----- Source text -----

In August of 1861, gold was discovered in the small creeks and gulches around the Florence Basin. Miners began trickling into the area. What started as a small tent city with 50 residents grew into a bustling, strategically placed (in the center of the new gold diggings at the head of Baboon Gulch) city of 9,000 by the following year. This “boom” ultimately lead to the establishment of the Summit Creek Mining District.

By late summer this quick growing town boasted a sawmill, ten butcher shops, seven bakeries, eight lawyers, six gambling saloons, a few “hole-in-the-wall doggeries” (saloons), a dance house, Masonic Hall, and a jail. A few of the log cabins, particularly the saloons, had fancy fronts and glass windows but others let in the light through muslin coverings. In preparation for winter the miners began constructing cabins with logs dragged to the site on hand sleds from over a mile away.

What began as not much more than a meek miner’s camp swiftly turned into a thriving town, with two main intersecting town streets named Main and Miner and a third named Pine.

… and her name is Florence

Although how this mining town originally received her name remains shrouded in controversy, in November of 1861, Florence received her name. By December the town was laid out and a city government established.

Incredible amounts of gold dust were produced in Florence and in 1862 alone, six to seven million dollars worth of gold had been extracted. By the summer of 1862 this little miners camp had flourished into a boomtown.

----- Listed entries -----

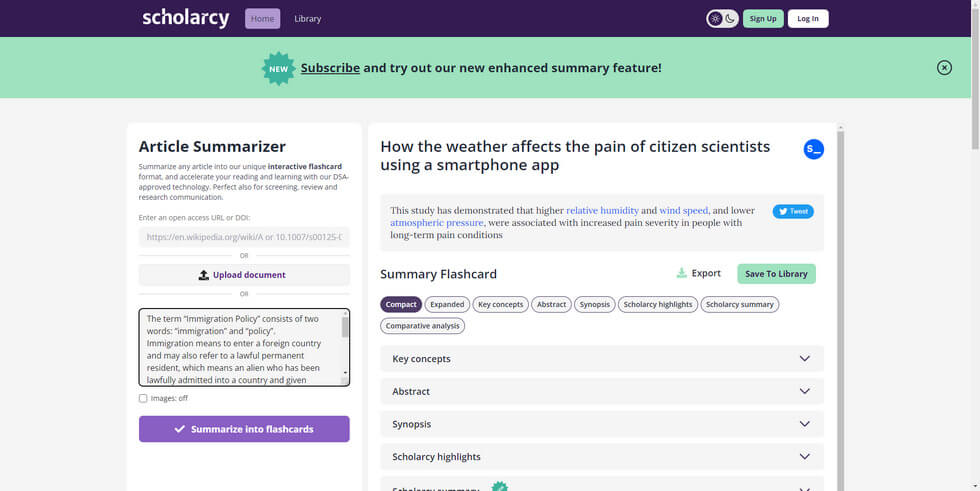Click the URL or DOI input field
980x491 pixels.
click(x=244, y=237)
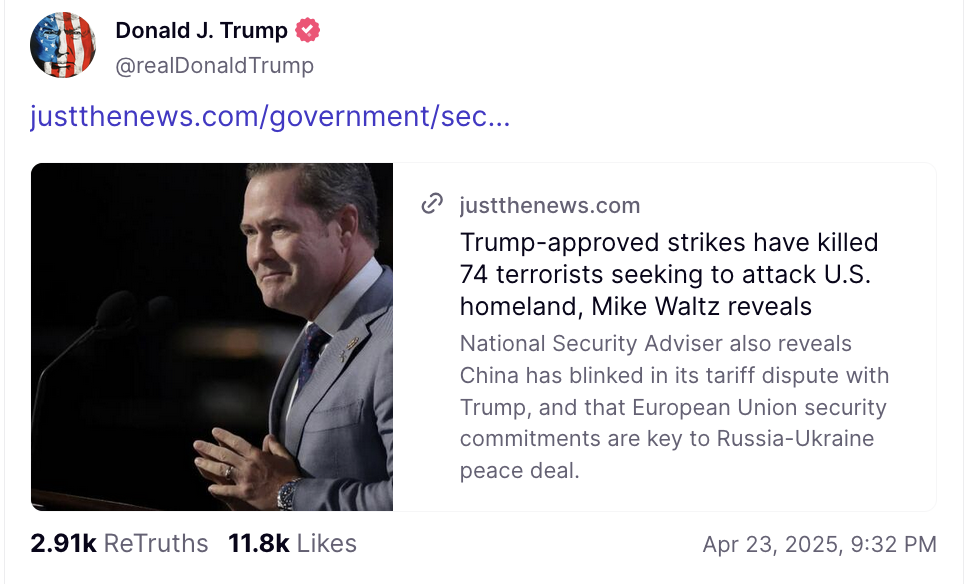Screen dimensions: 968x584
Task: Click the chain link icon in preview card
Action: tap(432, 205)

-----

▸ Problems to work on
**1.** Name every street the passage about Florence mentions.
**2.** According to the passage about Florence, how much gold was extracted there in 1862 alone?
**3.** Write the next few sentences of the passage about Florence, picking up after its final sentence.
The records are unrelated to the passage about Florence and stand on their own.

▸ Solved problems
**1.** Main, Miner, and Pine

**2.** Six to seven million dollars' worth

**3.**
Winter in the wild, wild west

The winter of 1861 & 1862 at Florence became known as the worst on record. It snowed 113 days in a row. Snow depths of 10 feet were reached. Miners were forced to stop mining when their rockers froze. Supplies ran short and miners lived for weeks on a diet of flour and water or “spruce tea” made by melting snow.

John Clark’s Hotel, Old Florence. Photo courtesy of Idaho County Bicentennial Museum.

Although the deep snow kept pack trains from reaching Florence, some supplies did make it –packed in on the backs of men referred to as “Boston Jack-asses.”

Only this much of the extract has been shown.